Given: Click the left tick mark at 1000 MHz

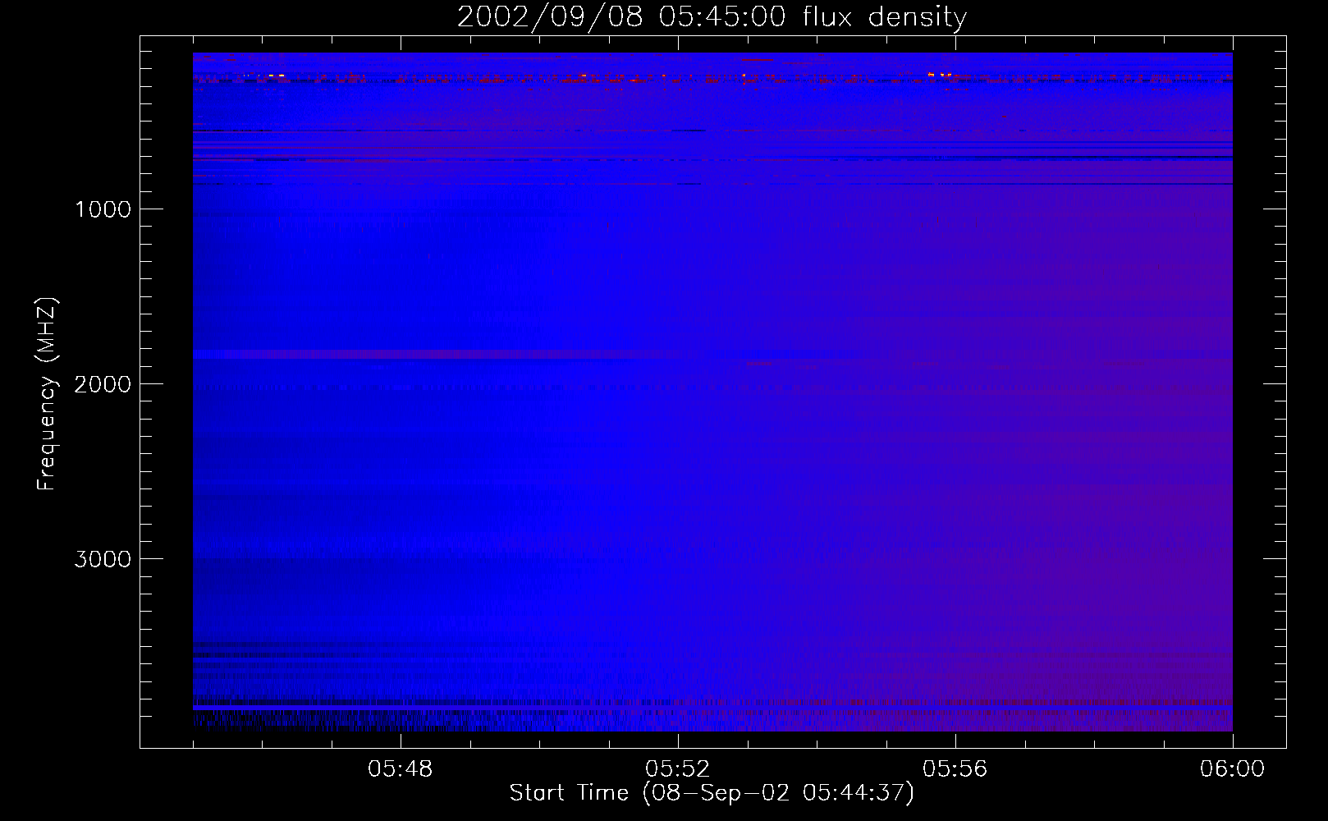Looking at the screenshot, I should coord(151,209).
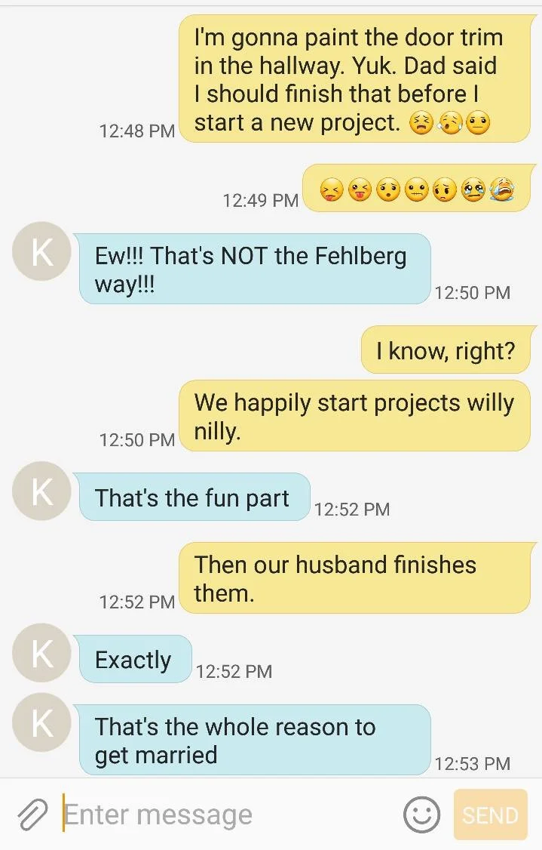The width and height of the screenshot is (542, 850).
Task: Tap the tongue-out squinting emoji starting row
Action: pyautogui.click(x=332, y=189)
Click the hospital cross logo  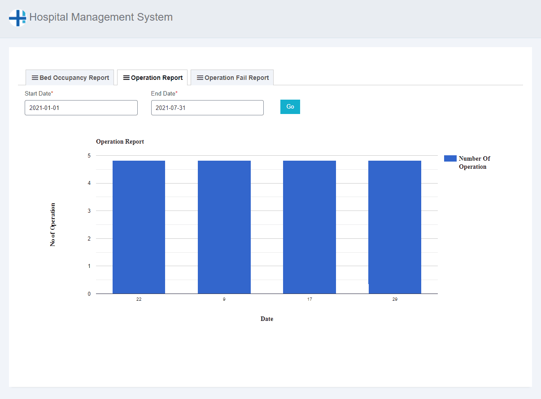coord(17,18)
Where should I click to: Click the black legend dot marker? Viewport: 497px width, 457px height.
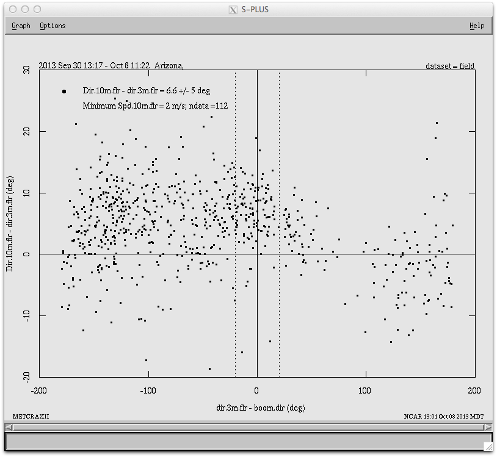click(63, 92)
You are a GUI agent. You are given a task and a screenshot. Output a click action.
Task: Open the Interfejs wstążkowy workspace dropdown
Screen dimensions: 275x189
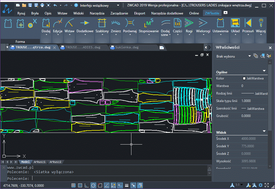tap(100, 5)
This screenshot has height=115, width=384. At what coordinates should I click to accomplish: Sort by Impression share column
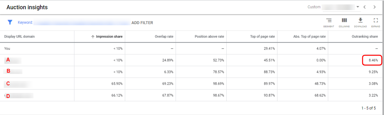tap(107, 37)
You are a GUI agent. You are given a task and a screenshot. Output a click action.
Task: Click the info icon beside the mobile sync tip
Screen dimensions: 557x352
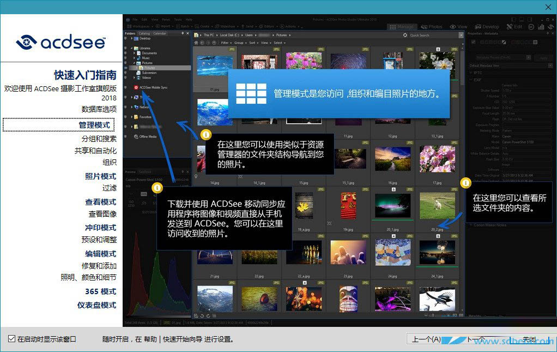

**AIM OF THE TASK**
Each line from the one with "This screenshot has" to the end of the material needs to be output word for word, with no picture included.

**TASK OUTPUT**
This screenshot has height=115, width=384. At what coordinates should I click to accomplish: Sort by Impression share column
tap(107, 37)
You are a GUI agent. You are given a task and a screenshot. Output a click action.
Task: Click the info icon beside the mobile sync tip
Screen dimensions: 557x352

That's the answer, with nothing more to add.